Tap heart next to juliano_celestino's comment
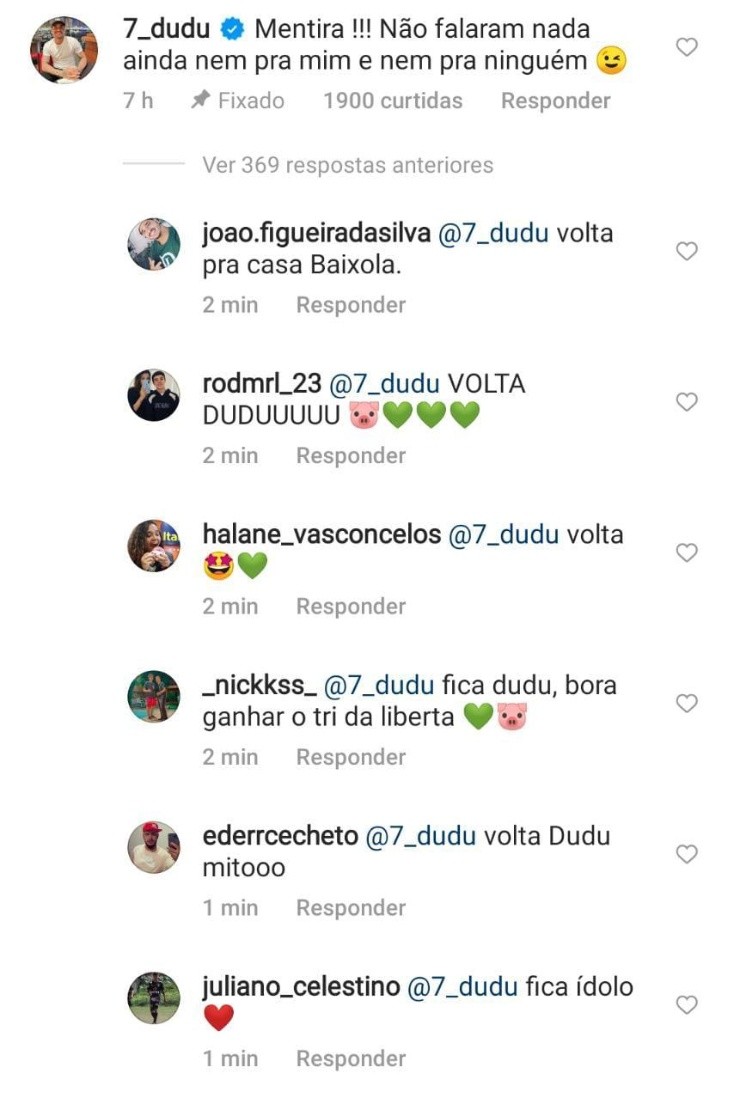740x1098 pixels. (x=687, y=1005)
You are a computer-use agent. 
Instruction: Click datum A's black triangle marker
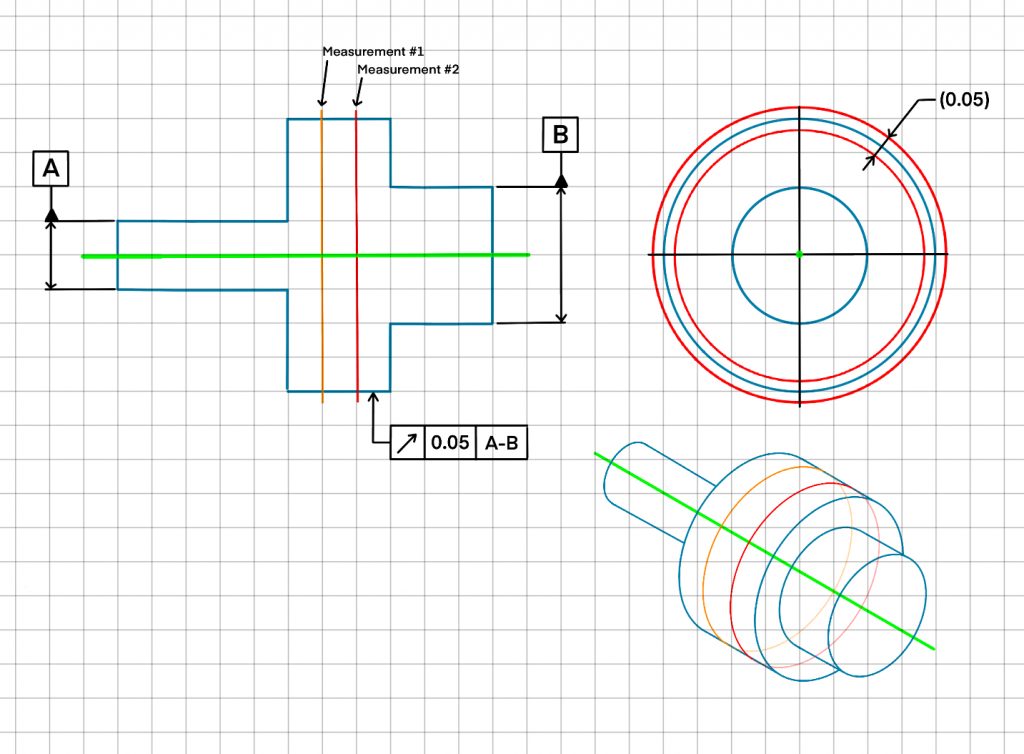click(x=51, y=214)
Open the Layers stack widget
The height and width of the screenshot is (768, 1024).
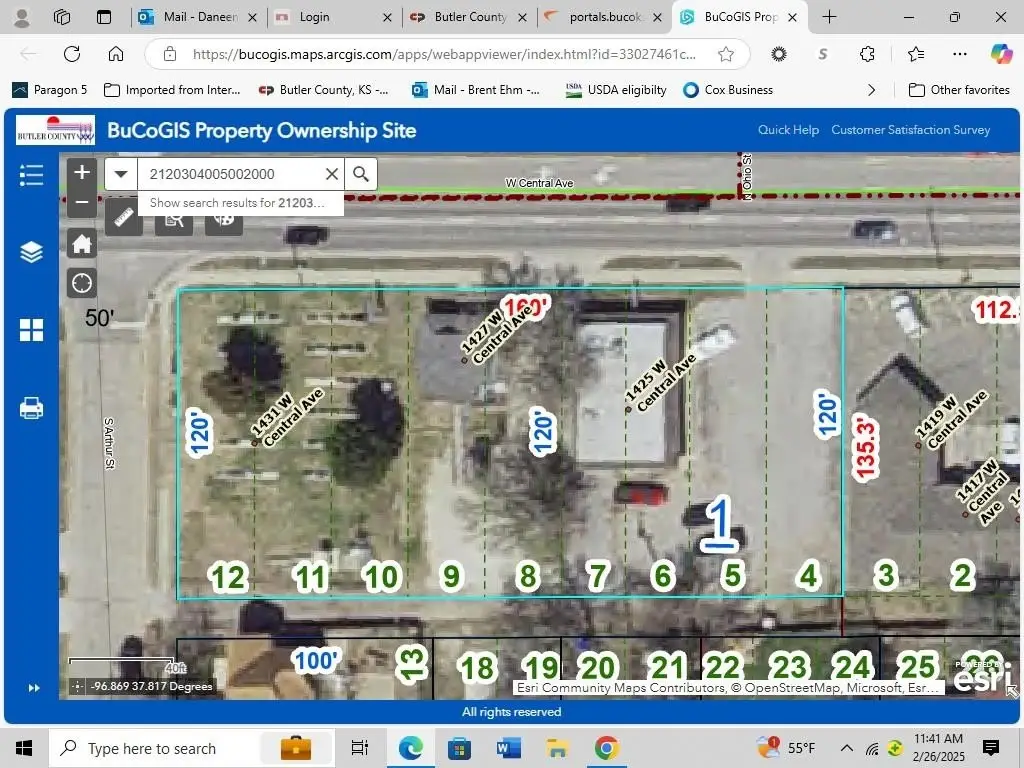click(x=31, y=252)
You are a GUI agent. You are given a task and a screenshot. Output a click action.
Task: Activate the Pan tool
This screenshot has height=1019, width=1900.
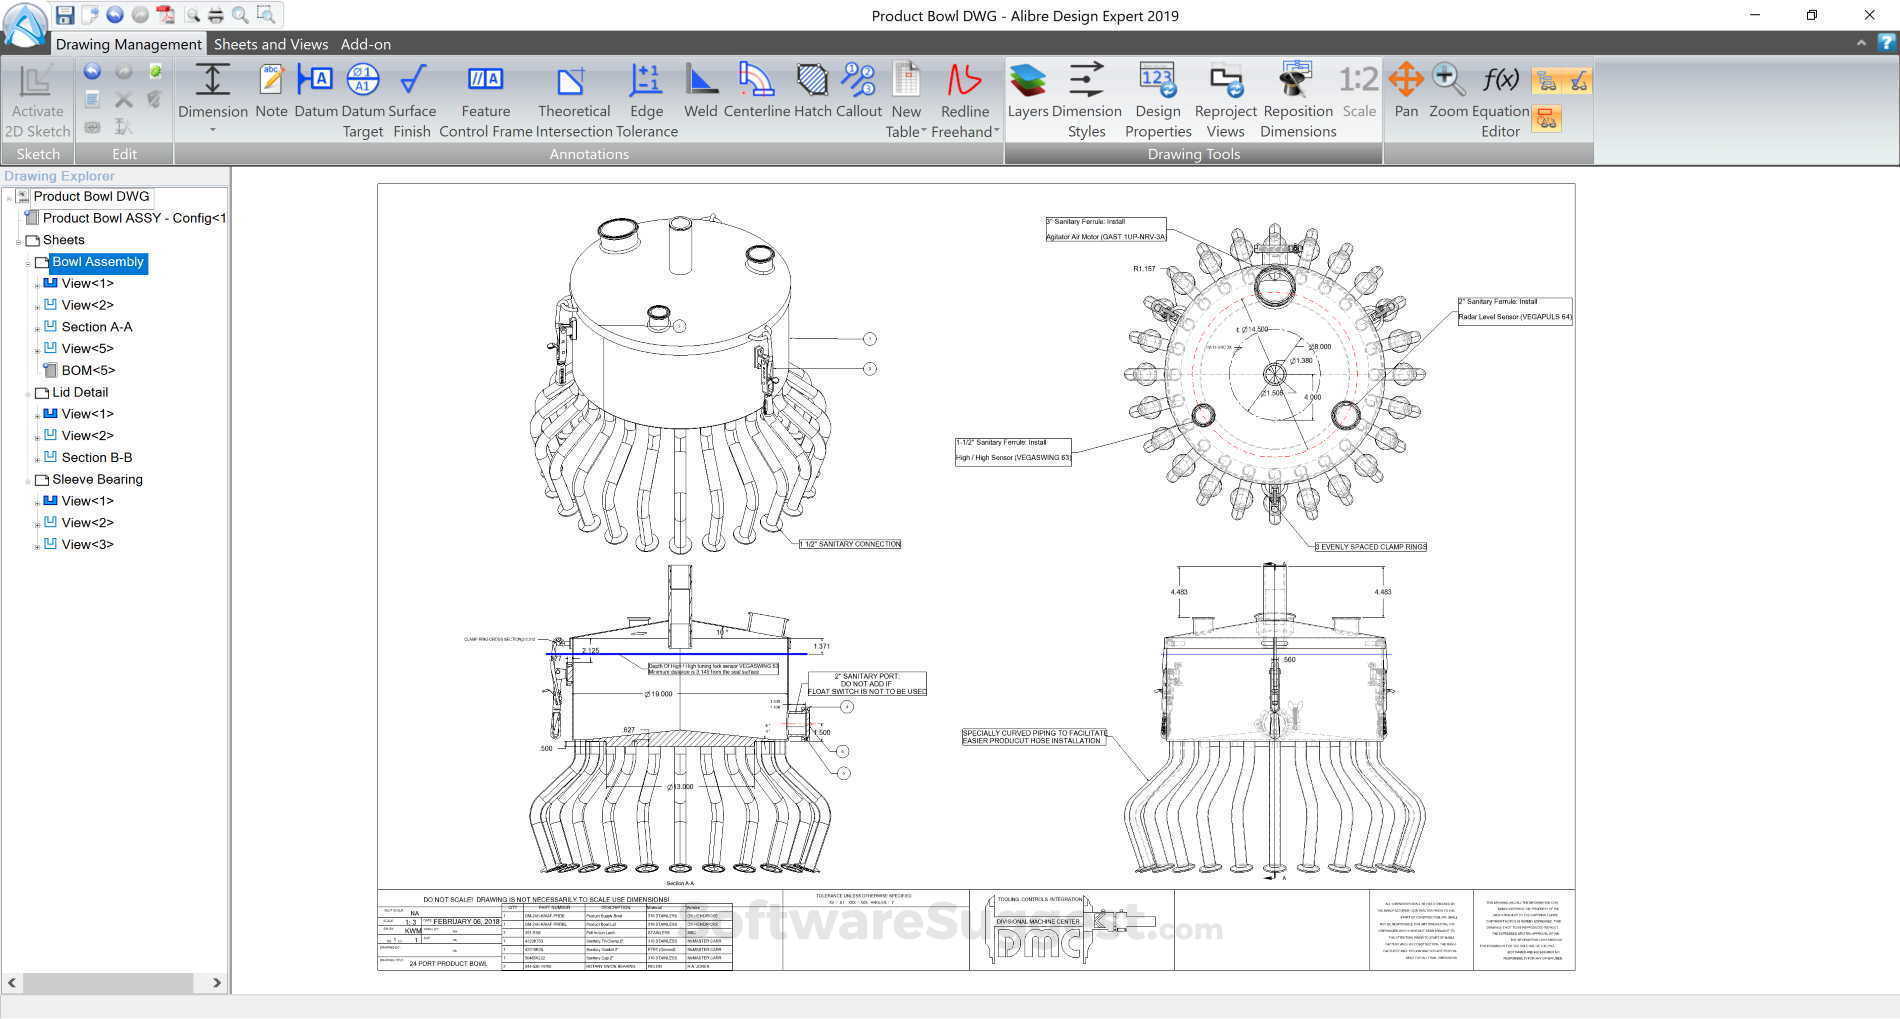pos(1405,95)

**What you should do**
Collect each line of the records above that contains the word "height".

**Response to the exercise**
The height and width of the screenshot is (768, 1024).
This screenshot has height=1019, width=1900.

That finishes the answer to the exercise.